Here it uses the null option because name is missing (same as null value attribute)

    @Test public void testMissingValueAndNullOption() throws Exception {
        STGroup group = new STGroup();
        group.defineTemplate("test", "<name; null=\"n/a\">");
        ST st = group.getInstanceOf("test");
        String expected = "n/a";
        String result = st.render();
        assertEquals(expected, result);
    }

The use case that I had for "missing" being important I realize is now a flaw in my thinking. filtering should be done in the model and not the view so my use case was an abuse case (smile)

When I yanked out the code that handled all of this missing versus null crap, it became much simpler and easier to understand + faster etc...

Part 1: Null-valued attributes

Let's consider values inside arrays. If names={"Tom", null, null, "Ter"}, what should we get here:

<names>

or here

<names; separator=", ">

My preference would be: TomTer and Tom, Ter. That is what v3 does now. We recently introduced the null option so we can say:

<names; null="foo">

to get "foo" instead of an missing element when names[i] is null.

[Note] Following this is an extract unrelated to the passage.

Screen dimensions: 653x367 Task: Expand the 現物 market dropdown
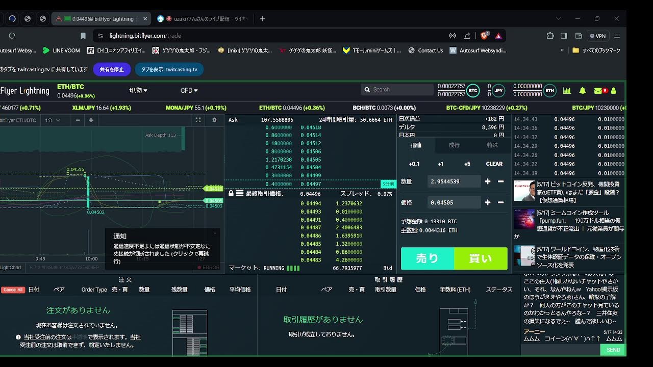pos(138,90)
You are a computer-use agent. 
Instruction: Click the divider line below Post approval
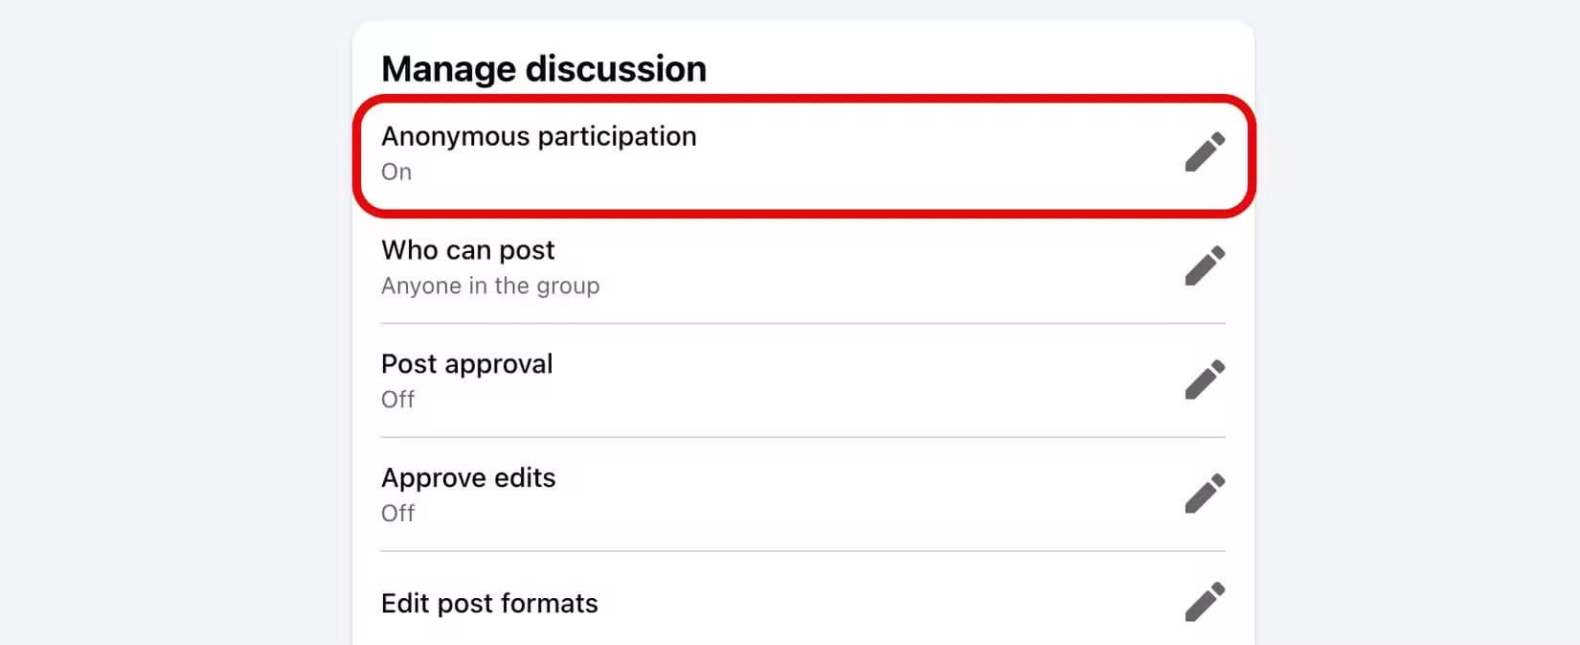click(802, 437)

HOWEVER, you cannot set an attribute to null. So, if instead of passing the list, we set them individually, we get a different answer.

st.add(names, "Tom");
st.add(names, null);  // do nothing
st.add(names, null);  // do-nothing
st.add(names, "Ter");

We get a list of {"Tom", "Ter"} sent to ST previously. All null values are ignored by add (actually called setAttribute in v3). The output would be "TomTer" even with null option. ooops.

I'm proposing that we allow null valued attributes in v4 to normalize the handling of single and multivalued attributes. In other words null and a list of one element with null in it should be the same.

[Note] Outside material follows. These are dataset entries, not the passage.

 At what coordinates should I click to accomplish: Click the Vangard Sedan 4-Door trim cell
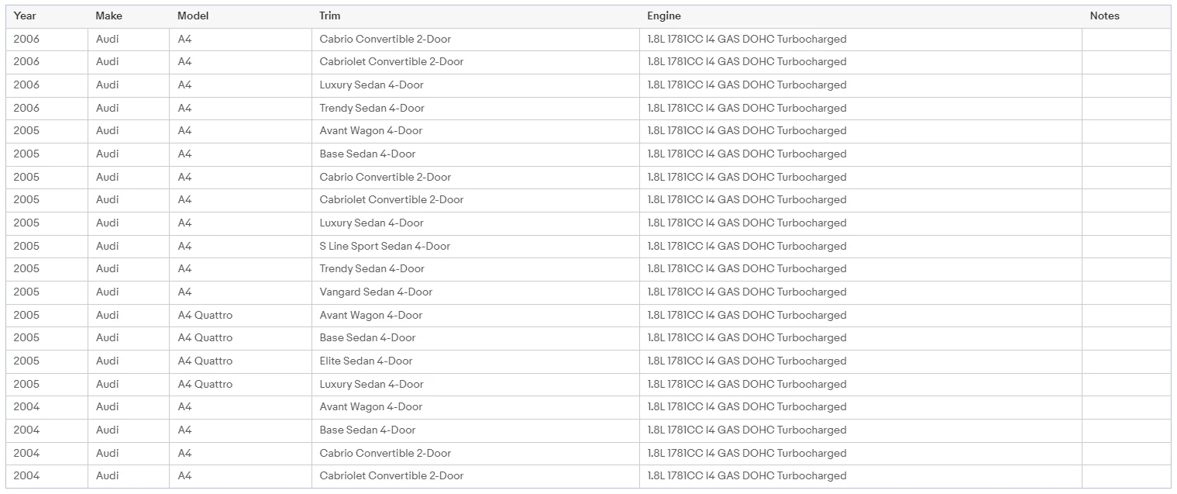pyautogui.click(x=376, y=292)

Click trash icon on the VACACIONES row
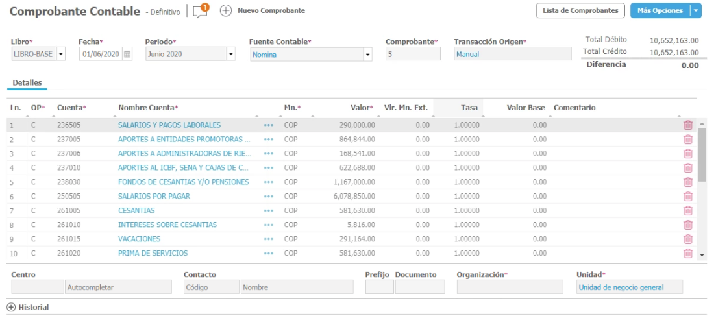coord(688,239)
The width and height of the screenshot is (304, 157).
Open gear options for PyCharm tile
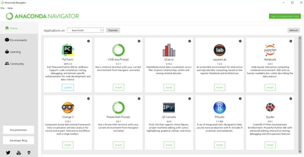[x=88, y=41]
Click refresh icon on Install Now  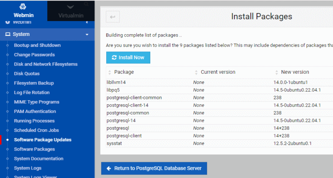click(x=114, y=58)
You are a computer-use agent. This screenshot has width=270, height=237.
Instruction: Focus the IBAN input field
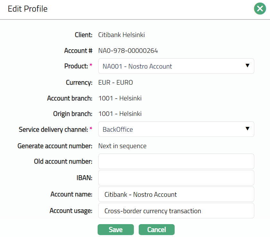coord(176,178)
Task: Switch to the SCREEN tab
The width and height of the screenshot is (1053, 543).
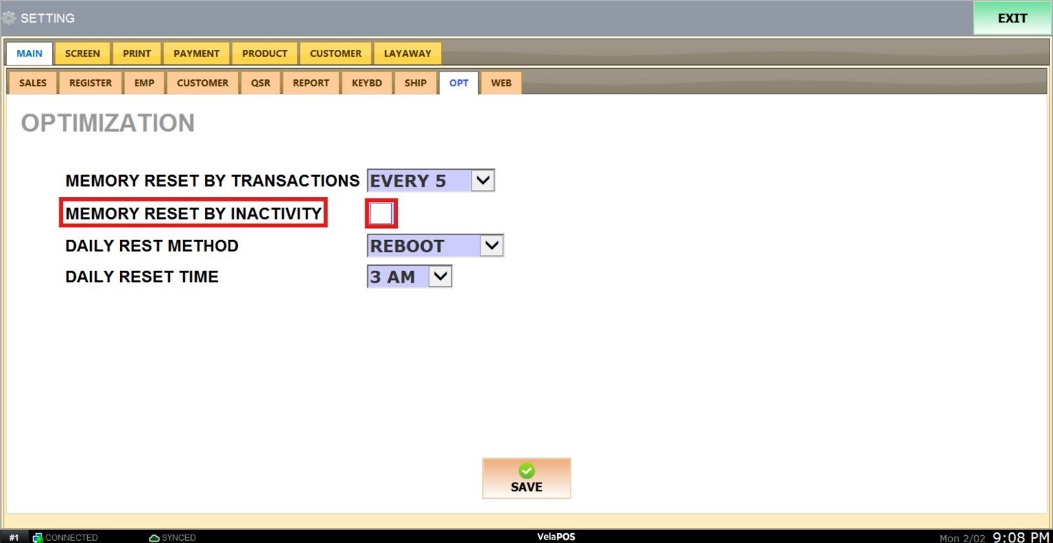Action: [x=82, y=53]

Part 2. Missing versus null versus non-null

In v4, I want to clearly identify the exact meetings of: missing versus null versus non-null means. Consider what this means:

<name>

There are three situations:

  1. name doesn't exist as an attribute
  2. name exists but has no value (it's null)
  3. name exists and has a value

Similarly, what about properties (using getProp or isProp or the actual field name):

<user.name>

again, there are three situations:

  1. name doesn't exist as a property of the user object
  2. name exists but has no value (it's null)
  3. name exists and has a value

Currently, <name> is no problem if it doesn't exist, but <user.name> throws an exception if name is not a valid property. The reason I did this was that it's okay to have an attribute you don't set but accessing a nonexistent field is most likely a programming error. (I think I'm going to set up a list of flags you can set in order to throw exceptions upon certain conditions, otherwise ST will be fairly permissive).

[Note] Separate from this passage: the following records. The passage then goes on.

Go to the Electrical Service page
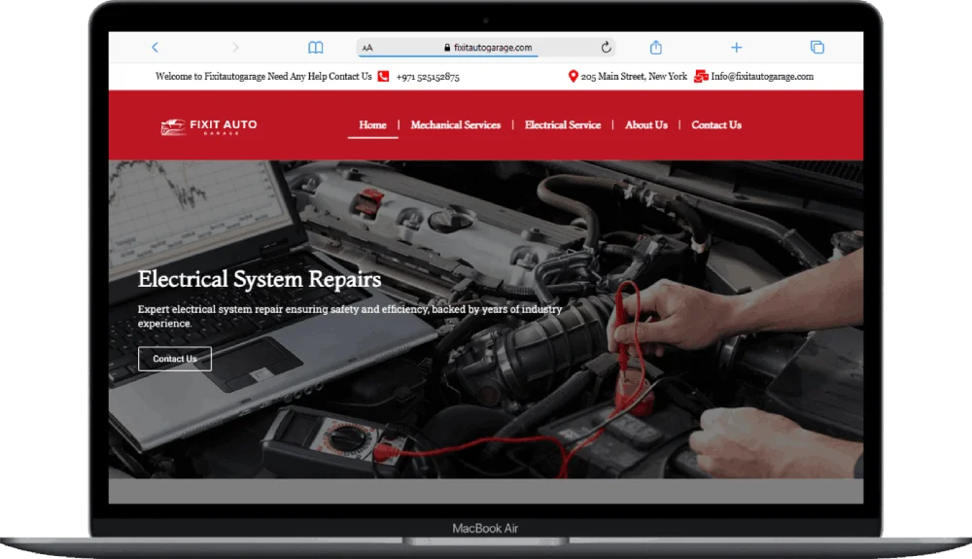The image size is (972, 559). (563, 125)
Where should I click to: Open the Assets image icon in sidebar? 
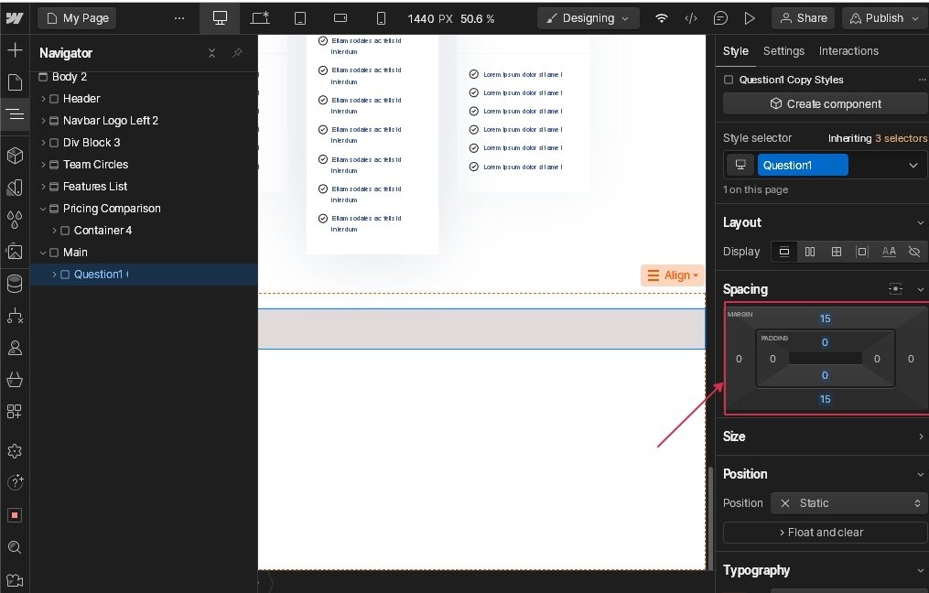point(15,251)
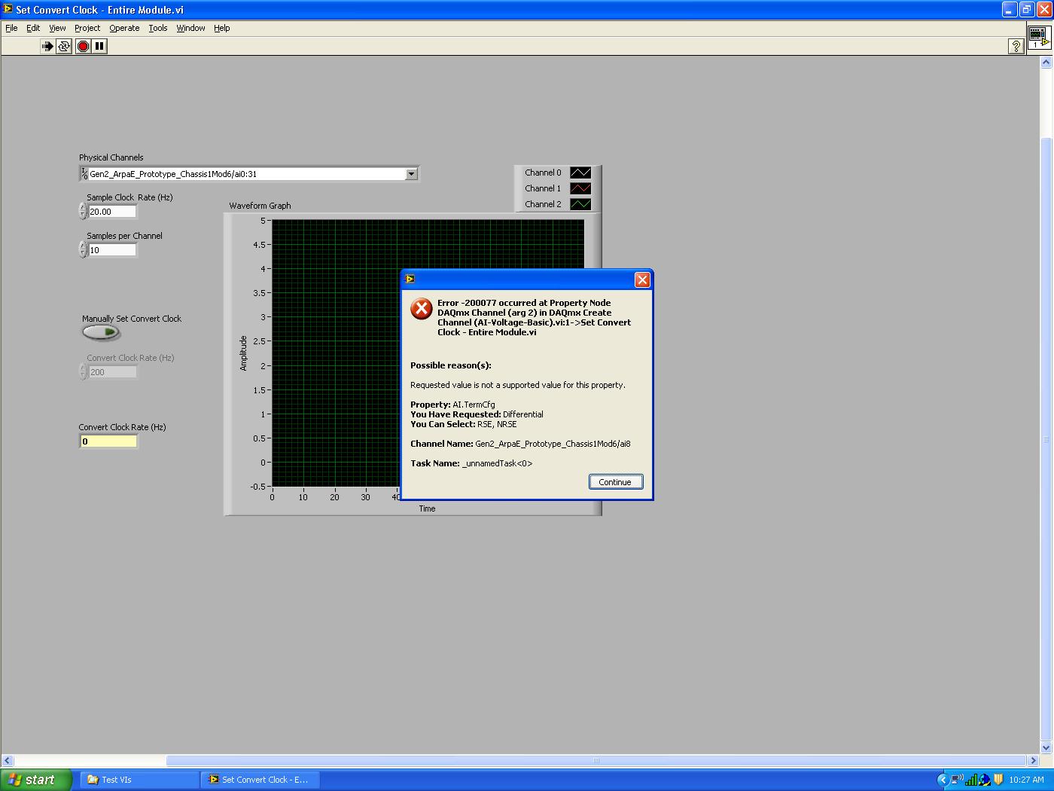The width and height of the screenshot is (1054, 791).
Task: Click the Run Continuously icon
Action: (x=63, y=46)
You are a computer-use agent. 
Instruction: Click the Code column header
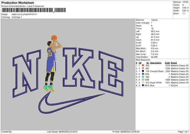pos(167,63)
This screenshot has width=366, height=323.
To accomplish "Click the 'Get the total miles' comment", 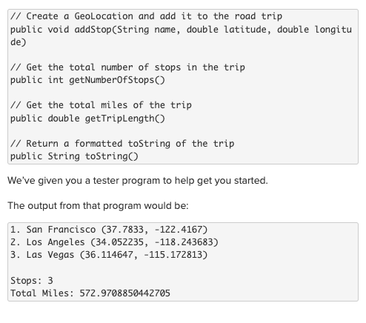I will [x=101, y=105].
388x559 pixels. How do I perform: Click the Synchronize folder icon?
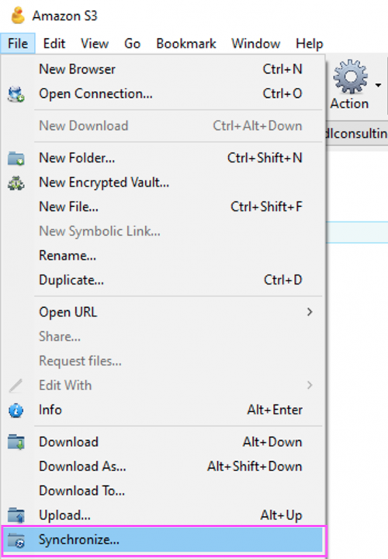[x=16, y=540]
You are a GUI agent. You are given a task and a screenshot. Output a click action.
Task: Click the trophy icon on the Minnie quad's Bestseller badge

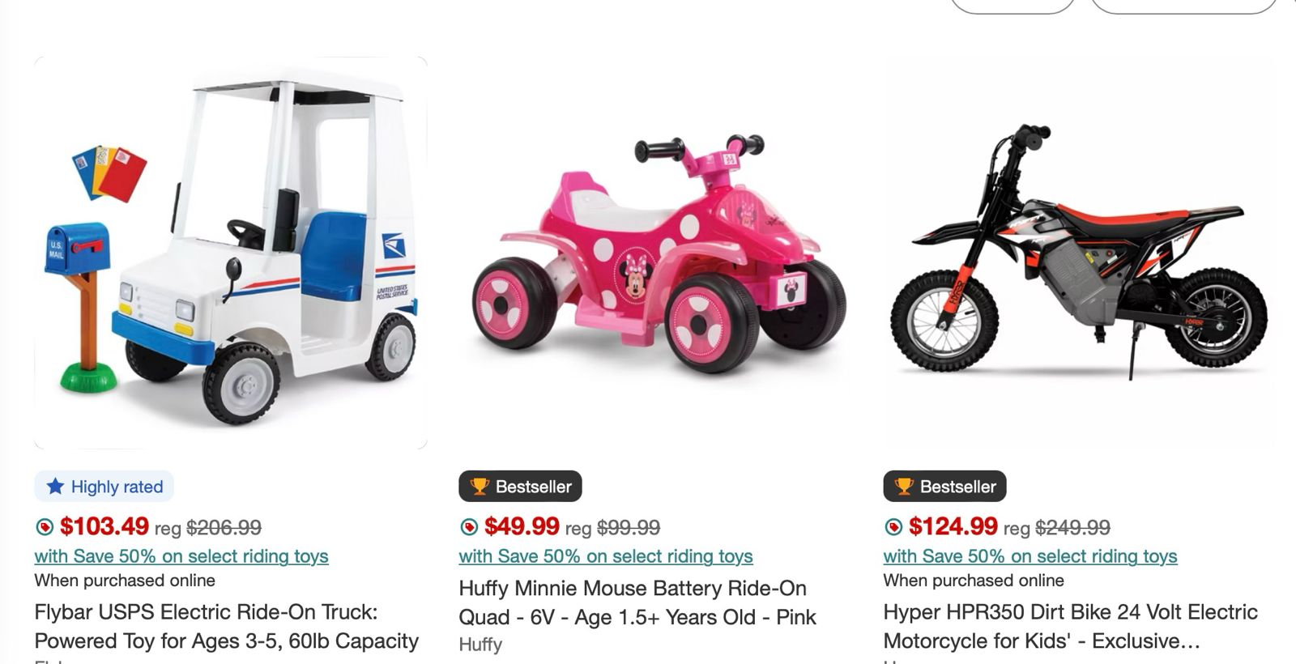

Anyway, given that we are going to allow null-valued attributes, plain old <name> could be missing, could be null, or could have a value. Given this, what does the following yield?

<name; null="foo">

Personally, I think it should be:

  1. EMPTY if name doesn't exist as an attribute
  2. foo if name exists but has no value (it's null)
  3. name's value if name exists and has a value

So null option literally means the attribute exists but is null (has no value). If the attribute is simply missing, null option has no effect.

This is then consistent with lists and arrays. null applies to all null-valued elements because they exist physically in the list, they just have no value.

Ok, I think I just convinced myself that we'll allow null-valued attributes and that we will treat them differently than missing attributes. Secondly, null option only applies to present but null-valued attributes.